Esta enfermedad afecta al 10 por ciento de las mujeres cisgénero en edad menstruante y tarda una media de siete años en diagnosticarse.
Resulta prácticamente imposible no relacionar los patrones que se dan durante toda la vida menstruante de una mujer con endometriosis con la falta visibilización y la ignorancia sobre esta enfermedad, así como con la persecución vivida y perpetrada hacia estas mujeres durante toda la historia, empezando por la caza de brujas de la Edad Media y que todavía se perpetúa hasta hoy.
Algunas profesionales de la salud y gente activamente movilizada por los derechos de las personas menstruantes coinciden en la gravedad del asunto y en la importancia de que todas las corporalidades y formas de vivir la menstruación se empiecen a tomar en consideración en la investigación médica y en las consultas.
El doctor Alexander Biterna, médico ginecólogo especialista en endometriosis, y la pedagoga, investigadora y divulgadora menstrual Erika Irusta insisten desde sus respectivos lugares en las carencias existentes en torno a la investigación y tratamiento de esta enfermedad, que afecta en mayor medida a mujeres (se han dado casos de esta enfermedad en casos de hombres cisgénero y, por supuesto, en hombres trans), y en la necesidad de romper el estigma en torno a la normalización del dolor en las mismas.
Para empezar a abordar este abandono e incomprensión que la mayoría de las pacientes de endometriosis soportan es imprescindible contextualizar sobre lo que significa habitar un cuerpo que no es considerado el cuerpo universal.
El dolor como expiación de la culpa
Erika Irusta habla sobre el peso de la religión judeo-cristiana, que “nos atraviesa más de lo que pensamos a pesar de no ir a misa”. Explica que el dolor actúa como una especie de liberación del estigma que se ha asociado a ser mujer, “el de ser este cuerpo que no es a la imagen y semejanza del dios padre creador, y que se limpia y se expía a través del dolor”. Un dolor infrainvestigado. “Un dolor que nos recuerda que hicimos algo mal. Es esta marca de nuestra génesis judeo-cristiana”, insiste Irusta.

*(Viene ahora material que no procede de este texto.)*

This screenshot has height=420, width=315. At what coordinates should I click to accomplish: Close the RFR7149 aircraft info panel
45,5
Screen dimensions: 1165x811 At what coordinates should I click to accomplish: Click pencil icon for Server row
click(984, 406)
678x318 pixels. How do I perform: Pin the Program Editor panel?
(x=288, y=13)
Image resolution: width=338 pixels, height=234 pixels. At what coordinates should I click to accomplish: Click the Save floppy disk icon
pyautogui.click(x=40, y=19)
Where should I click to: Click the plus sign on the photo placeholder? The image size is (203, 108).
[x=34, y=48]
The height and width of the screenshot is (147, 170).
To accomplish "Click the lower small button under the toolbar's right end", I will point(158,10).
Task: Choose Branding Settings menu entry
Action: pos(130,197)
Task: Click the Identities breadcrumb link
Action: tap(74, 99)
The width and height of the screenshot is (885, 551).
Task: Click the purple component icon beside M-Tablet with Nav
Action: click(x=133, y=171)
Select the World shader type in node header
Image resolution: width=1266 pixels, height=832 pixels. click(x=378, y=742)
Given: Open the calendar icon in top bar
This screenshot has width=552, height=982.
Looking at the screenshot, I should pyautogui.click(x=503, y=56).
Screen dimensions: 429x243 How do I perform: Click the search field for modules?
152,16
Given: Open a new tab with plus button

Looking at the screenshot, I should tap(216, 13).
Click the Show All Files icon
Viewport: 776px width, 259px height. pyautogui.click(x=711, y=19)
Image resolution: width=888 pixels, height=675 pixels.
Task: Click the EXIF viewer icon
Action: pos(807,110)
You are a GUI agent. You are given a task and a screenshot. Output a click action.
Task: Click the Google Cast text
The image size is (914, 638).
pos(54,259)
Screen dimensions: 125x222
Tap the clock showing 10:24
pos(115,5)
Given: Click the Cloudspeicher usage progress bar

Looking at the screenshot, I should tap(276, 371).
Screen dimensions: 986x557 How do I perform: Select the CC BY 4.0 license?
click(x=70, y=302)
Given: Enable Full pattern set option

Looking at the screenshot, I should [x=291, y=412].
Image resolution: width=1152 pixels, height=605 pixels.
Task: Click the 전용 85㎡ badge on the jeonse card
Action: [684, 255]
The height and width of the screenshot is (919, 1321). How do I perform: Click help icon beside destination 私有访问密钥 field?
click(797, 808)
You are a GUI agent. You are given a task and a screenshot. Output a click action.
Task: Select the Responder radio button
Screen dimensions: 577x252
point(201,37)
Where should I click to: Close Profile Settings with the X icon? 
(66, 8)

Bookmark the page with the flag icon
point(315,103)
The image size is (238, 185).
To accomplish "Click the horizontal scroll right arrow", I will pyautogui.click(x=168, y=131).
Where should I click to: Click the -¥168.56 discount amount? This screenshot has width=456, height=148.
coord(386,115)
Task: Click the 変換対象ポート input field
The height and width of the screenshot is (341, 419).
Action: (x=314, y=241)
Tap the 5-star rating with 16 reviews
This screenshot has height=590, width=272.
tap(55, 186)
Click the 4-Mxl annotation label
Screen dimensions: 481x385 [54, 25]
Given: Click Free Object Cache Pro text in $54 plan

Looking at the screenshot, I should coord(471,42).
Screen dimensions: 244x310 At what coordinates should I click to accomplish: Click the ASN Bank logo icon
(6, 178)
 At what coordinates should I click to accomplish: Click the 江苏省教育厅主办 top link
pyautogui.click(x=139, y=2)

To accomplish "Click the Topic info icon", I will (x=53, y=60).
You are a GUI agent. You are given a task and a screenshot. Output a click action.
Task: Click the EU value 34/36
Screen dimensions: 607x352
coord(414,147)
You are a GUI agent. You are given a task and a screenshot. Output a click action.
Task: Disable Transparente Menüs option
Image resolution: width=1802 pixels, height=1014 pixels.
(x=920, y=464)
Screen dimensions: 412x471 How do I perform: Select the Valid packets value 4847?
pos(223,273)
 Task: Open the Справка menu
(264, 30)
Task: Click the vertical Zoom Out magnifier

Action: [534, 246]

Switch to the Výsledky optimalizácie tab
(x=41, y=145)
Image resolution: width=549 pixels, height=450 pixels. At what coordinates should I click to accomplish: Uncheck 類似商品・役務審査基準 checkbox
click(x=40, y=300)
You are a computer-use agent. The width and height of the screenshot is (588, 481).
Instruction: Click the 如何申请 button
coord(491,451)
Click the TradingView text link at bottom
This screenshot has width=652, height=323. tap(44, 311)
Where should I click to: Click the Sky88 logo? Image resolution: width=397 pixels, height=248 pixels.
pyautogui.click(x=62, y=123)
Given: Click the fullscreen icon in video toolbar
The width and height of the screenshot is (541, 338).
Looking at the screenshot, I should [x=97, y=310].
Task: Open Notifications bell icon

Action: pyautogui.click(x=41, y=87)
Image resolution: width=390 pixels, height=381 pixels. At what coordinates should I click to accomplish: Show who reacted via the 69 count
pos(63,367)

El androcentrismo en la Medicina es algo que el doctor Biterna reconoce, corroborando esta idea instaurada en la sociedad de que “la mujer tiene que sufrir”. El dolor tal, y como afirma Irusta, “es lo que nos valida como mujeres”.
El trato a muchas mujeres desde que son muy jóvenes y acuden a su consulta ginecológica para quejarse de que la regla les duele instaura en ellas una visión e interpretación de su dolor como “normal” y de su poca tolerancia al mismo como símbolo de traición a su propia naturaleza, de debilidad, de locura y de la tan conocida histeria, históricamente asociada a las enfermedades del útero. Esto supone una minimización del dolor, una normalización del mismo y un menosprecio de los propios síntomas, según explica Biterna.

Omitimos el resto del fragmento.